While there are strongly theorized assessments of the conjunction between film and anthropology (e.g. Grimshaw 2001, Hockings and Omori 1988, Loizos 1993, MacDougall 1998) there is less clear evidence of the role of ethnographic film in actually generating theoretical insight within the discipline. This paper does not attempt to do this, but in preparation proposes a model of the relationship between theory and film content as a Latourian hybrid: a conjunction of social practice and technology.
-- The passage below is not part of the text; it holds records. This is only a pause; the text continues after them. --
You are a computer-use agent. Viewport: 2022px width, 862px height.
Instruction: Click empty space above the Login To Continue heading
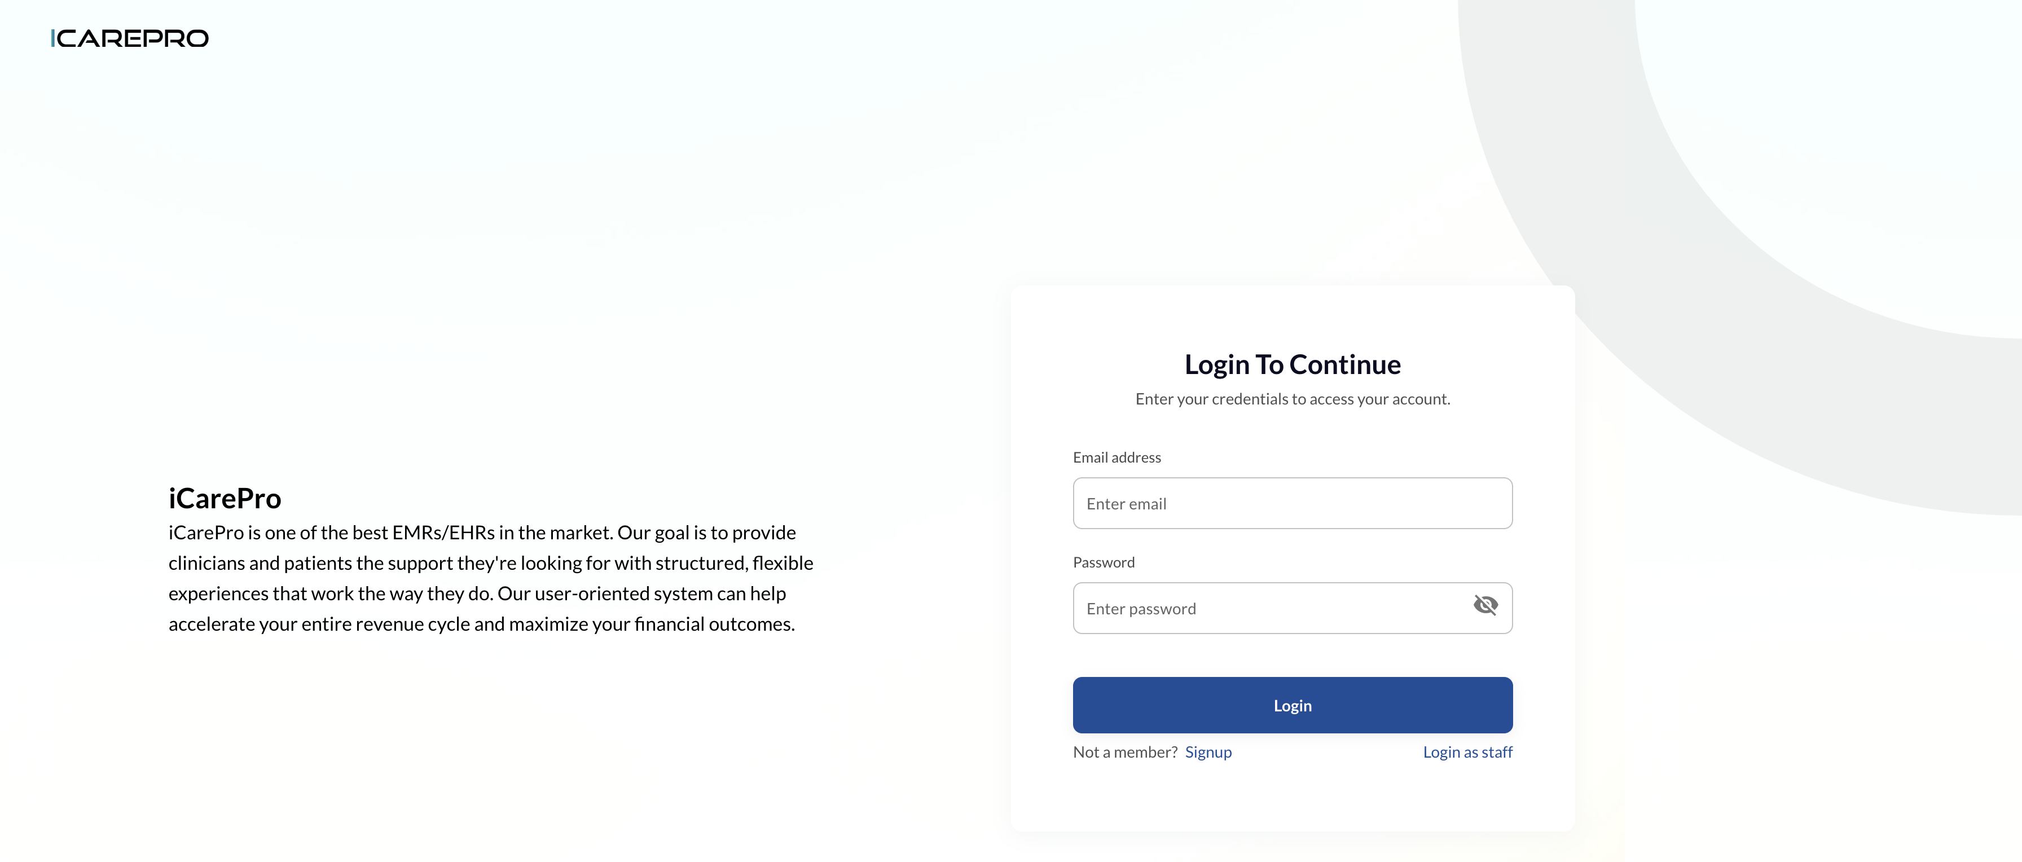tap(1292, 318)
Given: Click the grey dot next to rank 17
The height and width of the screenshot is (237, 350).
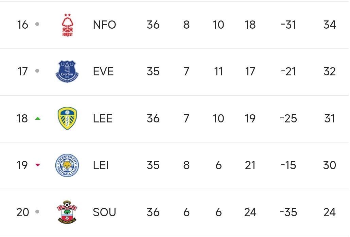Looking at the screenshot, I should click(37, 71).
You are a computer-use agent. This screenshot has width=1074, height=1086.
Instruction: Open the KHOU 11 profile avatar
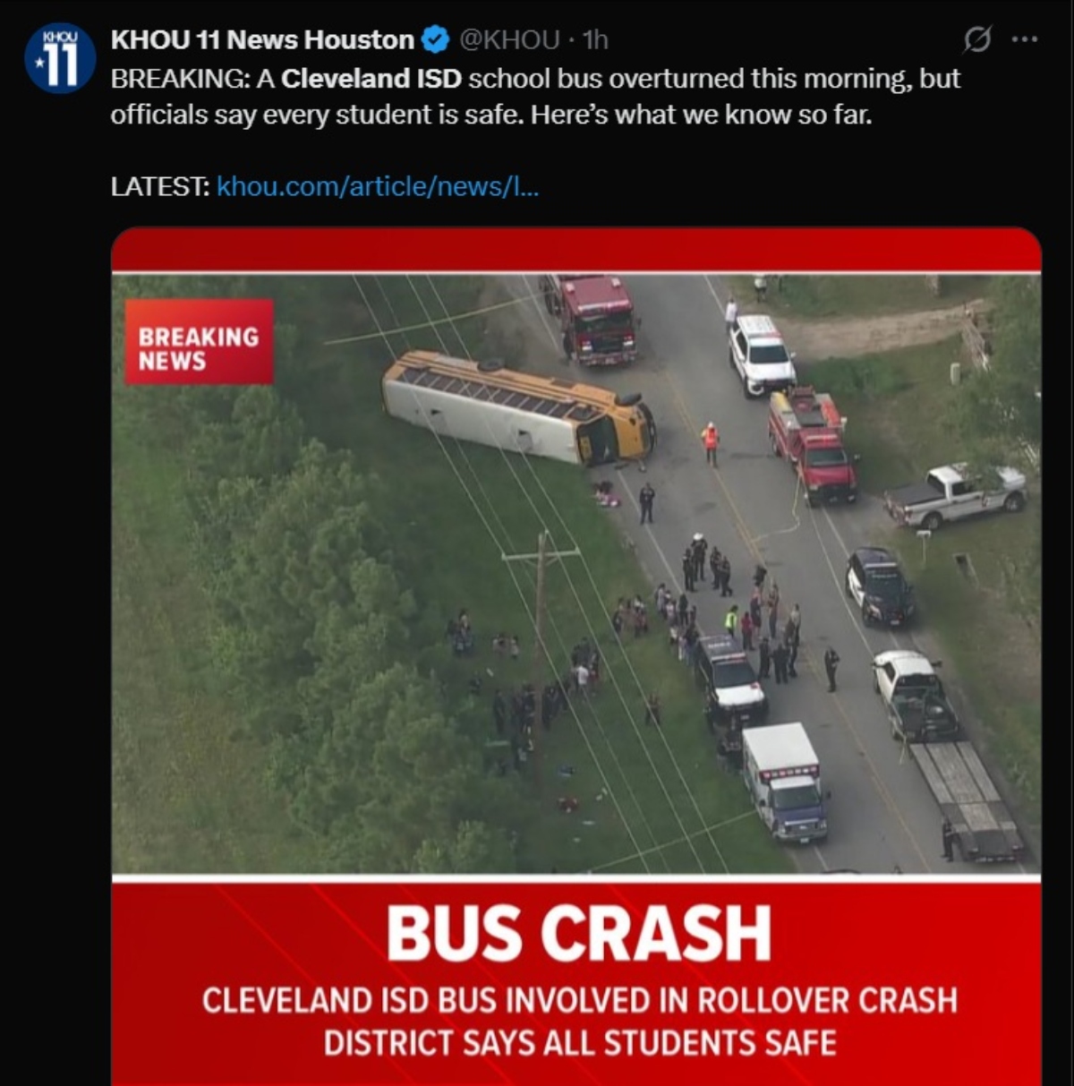click(60, 59)
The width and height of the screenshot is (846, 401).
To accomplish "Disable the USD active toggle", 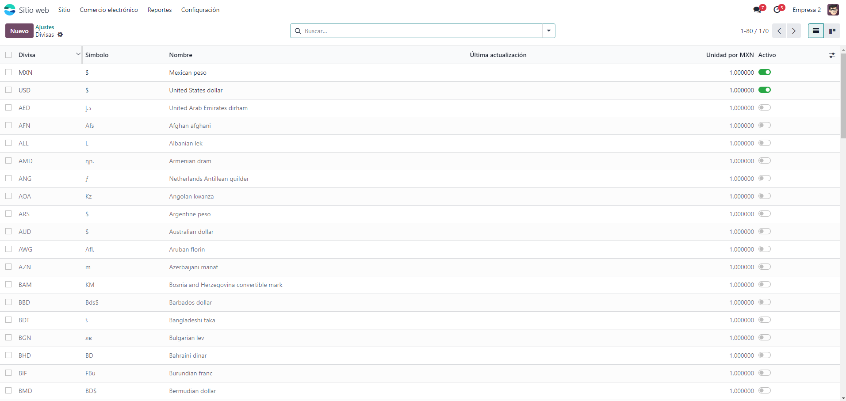I will coord(764,90).
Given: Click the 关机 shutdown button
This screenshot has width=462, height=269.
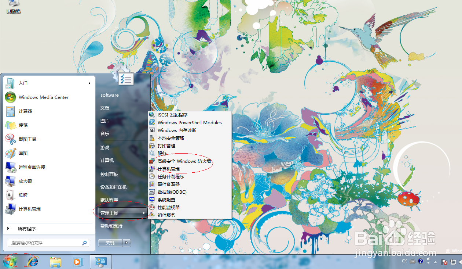Looking at the screenshot, I should [110, 243].

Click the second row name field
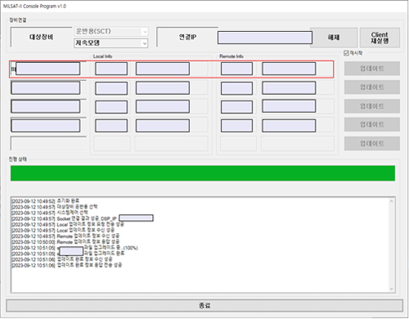click(x=46, y=88)
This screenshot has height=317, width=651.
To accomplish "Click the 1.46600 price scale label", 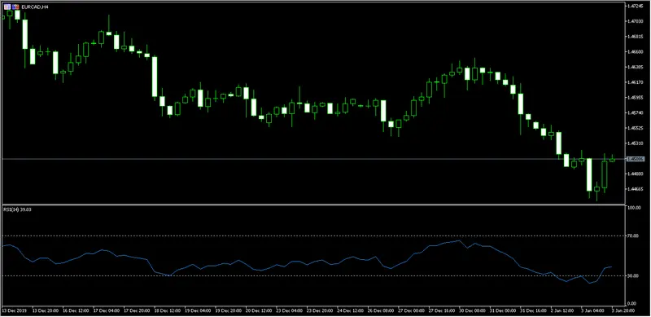I will tap(636, 52).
Since Malinowski, film has been seen as inadequate to represent -- let alone generate -- anthropological insight because the apparently inescapable specificity of its mode of representation cannot index the abstractions of anthropological categories. In this paper I use Latour's notion of hybridity (1993) to examine the relationship between the 'science' of technical visual recording media, and the 'society' or social practice of anthropological abstraction. The outcome is a 'monster' (Law 1991), but as with all techno-social hybrids one with a capacity to mediate between the realms of the scientific and the social.

Taking the theme further, the final part of the paper assesses a number of ethnographic films which attempt to represent the mediation betweeen human and divine in South Asia, as a starting point for the generation of new theoretical insight within mainstream social anthropology.

Moving images

F. Hughes-Freeland, University of Swansea

This paper explores how practical work in participant-observational filming can contribute to fundamental anthropological understanding at undergraduate level.

The paper will present the methodologies and findings from the current project on visual assessment being carried out at the University of Wales Swansea with funding from C-SAP (Centre for Sociology, Anthropology and Politics), which is part of the British-based Teaching and Learning Network.  It will reinforce the controversial view that anthropology undergraduates (as well as postgraduates) can acquire visual literacy through practical and theoretical engagements with film, but more importantly, can learn about central processes in research and representation of research findings through practical engagements with film situations in the field.